-- PASSAGE GIVEN --

==========

United States v. Canieso, 470 F.2d 1224, 1231 (2d Cir. 1972) (emphasis and citations omitted).


Detective Marcum was able to corroborate each of the facts contained in the tip, except the one relating to Myers' destination. In addition, Marcum had been receiving reports on the defendant's activities from other sources. Supplemental Record at 21. Myers had been convicted for prior narcotics violations while Marcum was working in the narcotics branch of the police department, and Marcum had "come in contact with Mr. Myers on several different occasions." Id. at 17. The defendant's reputation therefore is obvious.


This independent police corroboration of the informer's tip from surveillance and investigation of the suspect, other confidential sources, and from personal knowledge of the defendant's reputation, sustains a finding of probable cause for an arrest under the Spinelli-Harris standards, whereas the tip alone would fail to satisfy the Aguilar requirements. See Whiteley v. Warden, supra, 401 U.S. at 567, 91 S.Ct. 1031. Under the Spinelli rationale,


less detailed information from a reliable source may be used as grounds for a finding of probable cause if independent investigation by law enforcement agencies yields sufficient verification or corroboration of the informant's report to make it "apparent that the informant had not been fabricating his report out of whole cloth."


United States v. Squella-Avendano, 447 F.2d 575, 580 (5th Cir.), cert. denied, 404 U.S. 985, 92 S.Ct. 450, 30 L.Ed.2d 369 (1971).

==========

-- DATA SHOWN --
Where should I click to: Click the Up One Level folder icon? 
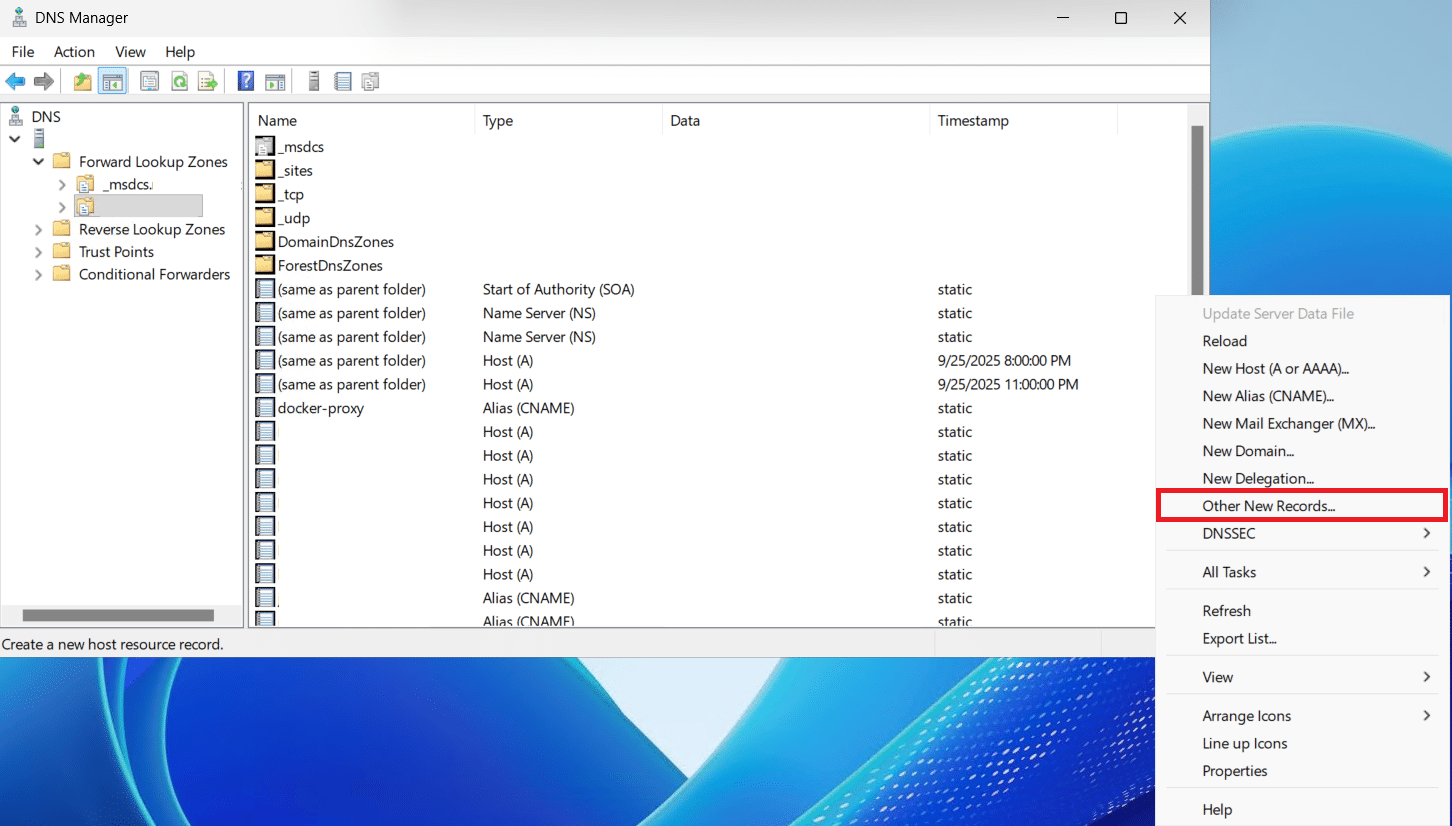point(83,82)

==========

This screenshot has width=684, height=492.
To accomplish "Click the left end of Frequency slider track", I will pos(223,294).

==========

-- EXERCISE GOAL --
Decide whether each statement below agrees with the court passage on the informer's tip, answering yes or no and quoting the deciding words of the passage. (a) Detective Marcum corroborated every fact in the tip, including the one about Myers' destination. (b) Marcum had received reports on the defendant's activities from other sources. (c) The tip alone would satisfy the Aguilar requirements.

-- ANSWER TO THIS TASK --
(a) No: "Detective Marcum was able to corroborate each of the facts contained in the tip, except the one relating to Myers' destination."
(b) Yes: "Marcum had been receiving reports on the defendant's activities from other sources."
(c) No: "whereas the tip alone would fail to satisfy the Aguilar requirements."